Your response should consist of one number, the count of lines below that contain "will".

Stored data —
• • • • •
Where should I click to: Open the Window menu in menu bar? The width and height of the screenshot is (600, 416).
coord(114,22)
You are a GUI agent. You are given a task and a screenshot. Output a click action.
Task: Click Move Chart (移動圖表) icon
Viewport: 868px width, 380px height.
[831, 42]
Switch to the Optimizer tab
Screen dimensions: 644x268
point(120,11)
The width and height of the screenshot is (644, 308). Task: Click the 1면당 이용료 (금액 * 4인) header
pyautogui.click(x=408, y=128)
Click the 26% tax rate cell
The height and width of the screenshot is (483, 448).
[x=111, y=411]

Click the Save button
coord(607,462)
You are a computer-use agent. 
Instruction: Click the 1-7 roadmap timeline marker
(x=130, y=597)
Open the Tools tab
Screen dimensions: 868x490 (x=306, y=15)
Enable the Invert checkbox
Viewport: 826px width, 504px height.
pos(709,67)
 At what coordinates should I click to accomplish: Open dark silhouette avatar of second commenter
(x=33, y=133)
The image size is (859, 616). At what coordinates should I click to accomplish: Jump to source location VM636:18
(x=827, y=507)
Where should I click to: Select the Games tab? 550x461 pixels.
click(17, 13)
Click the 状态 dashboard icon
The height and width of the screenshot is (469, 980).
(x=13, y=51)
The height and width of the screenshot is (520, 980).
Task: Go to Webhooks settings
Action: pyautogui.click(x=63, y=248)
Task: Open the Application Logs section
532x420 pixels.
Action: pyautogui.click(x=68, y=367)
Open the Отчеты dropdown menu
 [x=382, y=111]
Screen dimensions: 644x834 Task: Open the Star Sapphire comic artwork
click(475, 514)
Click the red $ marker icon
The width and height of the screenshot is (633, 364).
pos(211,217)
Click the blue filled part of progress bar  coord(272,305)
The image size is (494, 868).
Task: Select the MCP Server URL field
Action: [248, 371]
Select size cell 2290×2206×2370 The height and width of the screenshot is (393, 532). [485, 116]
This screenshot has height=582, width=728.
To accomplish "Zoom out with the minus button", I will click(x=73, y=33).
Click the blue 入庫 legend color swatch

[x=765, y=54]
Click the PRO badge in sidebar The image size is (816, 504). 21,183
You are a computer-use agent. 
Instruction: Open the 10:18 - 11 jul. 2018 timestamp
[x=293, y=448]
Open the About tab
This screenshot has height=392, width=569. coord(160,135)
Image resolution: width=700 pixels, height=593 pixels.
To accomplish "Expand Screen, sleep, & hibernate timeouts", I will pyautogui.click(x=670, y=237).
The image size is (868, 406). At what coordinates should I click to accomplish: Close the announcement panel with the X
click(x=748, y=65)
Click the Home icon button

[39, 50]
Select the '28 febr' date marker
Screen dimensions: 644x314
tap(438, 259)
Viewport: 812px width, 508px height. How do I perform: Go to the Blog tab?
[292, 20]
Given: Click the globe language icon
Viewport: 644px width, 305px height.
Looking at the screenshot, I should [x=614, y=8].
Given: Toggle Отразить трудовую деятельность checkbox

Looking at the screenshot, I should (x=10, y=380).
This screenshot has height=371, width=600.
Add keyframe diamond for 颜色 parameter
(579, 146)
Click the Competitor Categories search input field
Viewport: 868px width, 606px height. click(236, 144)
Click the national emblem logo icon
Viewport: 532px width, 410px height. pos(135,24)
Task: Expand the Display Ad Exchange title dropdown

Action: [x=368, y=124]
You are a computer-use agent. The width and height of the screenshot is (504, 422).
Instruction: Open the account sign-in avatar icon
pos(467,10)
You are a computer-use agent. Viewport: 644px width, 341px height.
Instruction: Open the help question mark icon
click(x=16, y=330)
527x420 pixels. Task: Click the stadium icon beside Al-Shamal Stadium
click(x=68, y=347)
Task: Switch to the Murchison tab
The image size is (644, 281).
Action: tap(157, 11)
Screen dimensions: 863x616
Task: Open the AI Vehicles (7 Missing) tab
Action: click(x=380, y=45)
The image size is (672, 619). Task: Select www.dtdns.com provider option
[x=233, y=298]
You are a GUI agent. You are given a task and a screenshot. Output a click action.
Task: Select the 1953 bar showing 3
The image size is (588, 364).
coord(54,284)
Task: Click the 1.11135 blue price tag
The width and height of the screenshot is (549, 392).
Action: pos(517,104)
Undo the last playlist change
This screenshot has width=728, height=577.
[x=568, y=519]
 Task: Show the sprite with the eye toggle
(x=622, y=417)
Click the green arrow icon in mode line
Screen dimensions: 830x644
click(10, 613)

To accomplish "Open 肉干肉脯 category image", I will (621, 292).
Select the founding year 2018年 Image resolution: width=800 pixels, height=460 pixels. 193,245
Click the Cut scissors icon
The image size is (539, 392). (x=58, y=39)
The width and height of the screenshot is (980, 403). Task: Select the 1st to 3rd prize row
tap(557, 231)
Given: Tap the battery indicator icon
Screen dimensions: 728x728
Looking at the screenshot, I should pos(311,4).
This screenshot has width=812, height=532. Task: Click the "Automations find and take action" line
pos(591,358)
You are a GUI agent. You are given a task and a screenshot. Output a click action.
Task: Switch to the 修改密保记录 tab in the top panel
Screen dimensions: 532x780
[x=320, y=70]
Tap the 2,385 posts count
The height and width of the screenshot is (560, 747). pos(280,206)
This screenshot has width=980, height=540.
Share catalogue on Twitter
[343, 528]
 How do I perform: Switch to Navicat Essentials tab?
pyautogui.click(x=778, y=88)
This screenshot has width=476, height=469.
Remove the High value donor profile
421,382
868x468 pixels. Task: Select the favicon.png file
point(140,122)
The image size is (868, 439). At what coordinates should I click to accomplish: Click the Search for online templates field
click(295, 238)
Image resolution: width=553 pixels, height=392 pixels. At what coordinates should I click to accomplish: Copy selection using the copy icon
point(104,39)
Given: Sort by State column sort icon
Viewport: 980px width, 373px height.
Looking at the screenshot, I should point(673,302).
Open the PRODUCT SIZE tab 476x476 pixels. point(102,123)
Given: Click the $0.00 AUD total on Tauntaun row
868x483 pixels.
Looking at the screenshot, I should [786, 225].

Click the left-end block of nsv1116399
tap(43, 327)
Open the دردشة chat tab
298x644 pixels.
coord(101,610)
• • • • •
Exercise result — 3